Maps of the OH 79, 84, 119, and 163  μm transitions for all WISH sources can be found in Appendix. An example of compact OH emission at 84  μm from the low-mass class I YSO L 1489 is shown in Fig. 6. Despite their location at further distances than the low-mass objects, all six intermediate-mass sources show signatures of extended OH emission. The largest spatial extent is seen in the 119  μm ground state lines, which can be excited most easily. Figure 7 presents the spaxel map of the 119  μm line from AFGL 490. The absorption is strongest toward the YSO and extended over an area of ∼25″ (25 000 AU) around the central position in the direction perpendicular to the outflow. The spatial extent of the emission is comparable to the 20 000 AU by 6000 AU envelope structure discussed in Schreyer et al. (2006). The OH absorption changes into weak emission along the outflow direction. For the full sample we provide an overview whether the flux observed outside the on-source spaxel is consistent or inconsistent with the spillover factor in Table 4.

3.2. OH emission line flux ratios

Comparison of the OH 84  μm line luminosities (flux corrected for the source distance) between the different source types shows that the intermediate-mass sources in our sample have higher OH luminosities than the low-mass sources by about two orders of magnitude on average. Among the low-mass sources, the class 0 sources are on average about a factor of two more luminous in OH than the class I sources.

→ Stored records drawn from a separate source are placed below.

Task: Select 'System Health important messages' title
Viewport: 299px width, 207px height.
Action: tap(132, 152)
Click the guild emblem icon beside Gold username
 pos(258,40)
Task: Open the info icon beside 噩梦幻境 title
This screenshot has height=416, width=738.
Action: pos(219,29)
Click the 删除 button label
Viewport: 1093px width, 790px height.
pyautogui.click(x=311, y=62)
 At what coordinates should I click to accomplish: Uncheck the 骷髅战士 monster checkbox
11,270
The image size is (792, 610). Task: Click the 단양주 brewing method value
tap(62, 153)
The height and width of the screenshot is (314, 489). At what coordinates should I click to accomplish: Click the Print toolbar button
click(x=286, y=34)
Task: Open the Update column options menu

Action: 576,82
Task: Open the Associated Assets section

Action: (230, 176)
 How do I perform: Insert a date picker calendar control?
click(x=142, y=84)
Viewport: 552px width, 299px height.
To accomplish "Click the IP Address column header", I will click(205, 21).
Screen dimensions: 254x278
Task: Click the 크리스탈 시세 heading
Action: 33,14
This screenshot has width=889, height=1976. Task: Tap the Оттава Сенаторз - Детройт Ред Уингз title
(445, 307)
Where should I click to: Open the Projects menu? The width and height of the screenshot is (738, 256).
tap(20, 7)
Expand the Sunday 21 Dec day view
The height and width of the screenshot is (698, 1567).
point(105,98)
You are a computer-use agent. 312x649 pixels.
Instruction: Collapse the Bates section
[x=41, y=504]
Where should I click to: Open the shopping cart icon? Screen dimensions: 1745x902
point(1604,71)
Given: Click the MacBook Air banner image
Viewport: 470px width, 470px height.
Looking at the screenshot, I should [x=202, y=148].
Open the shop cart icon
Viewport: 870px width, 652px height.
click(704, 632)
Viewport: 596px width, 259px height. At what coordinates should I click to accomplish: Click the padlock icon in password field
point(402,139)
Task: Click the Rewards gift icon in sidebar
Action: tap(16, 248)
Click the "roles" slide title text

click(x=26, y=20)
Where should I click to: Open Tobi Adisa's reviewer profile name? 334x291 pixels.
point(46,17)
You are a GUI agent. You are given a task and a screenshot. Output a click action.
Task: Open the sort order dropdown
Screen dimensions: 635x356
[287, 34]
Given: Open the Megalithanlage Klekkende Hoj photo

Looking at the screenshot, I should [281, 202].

In earlier work (Wampfler et al. 2010), we found that the line flux ratios among the sources in the sample were relatively constant. We have therefore also calculated the 79  μm / 84  μm, 79  μm / 119  μm, 79  μm / 163  μm, 84  μm / 119  μm, 84  μm / 163  μm, and 119  μm / 163  μm line flux ratios for the extended sample, i.e. the sources in Table 1 from which emission was detected. The fluxes of doublets are added except for the 84  μm doublet, because the 84.42  μm is blended with CO(31–30). Instead we use twice the flux of the 84.60  μm component assuming that both components are of similar strength. Cases where only one doublet component was clearly detected were not considered. The results are listed in Table 5.

Again we find that the line ratios remain relatively constant within less than a factor of four around their mean values over the whole luminosity, mass, and age range of several orders of magnitude spanned by the sample. The excitation of OH is therefore likely to be similar in all sources, indicating that either the OH emission stems from gas at similar physical conditions or that the ratios remain stable over a spread of parameter values. The latter possibility is supported by the models (cf. Sect. 4), but does not exclude the first option.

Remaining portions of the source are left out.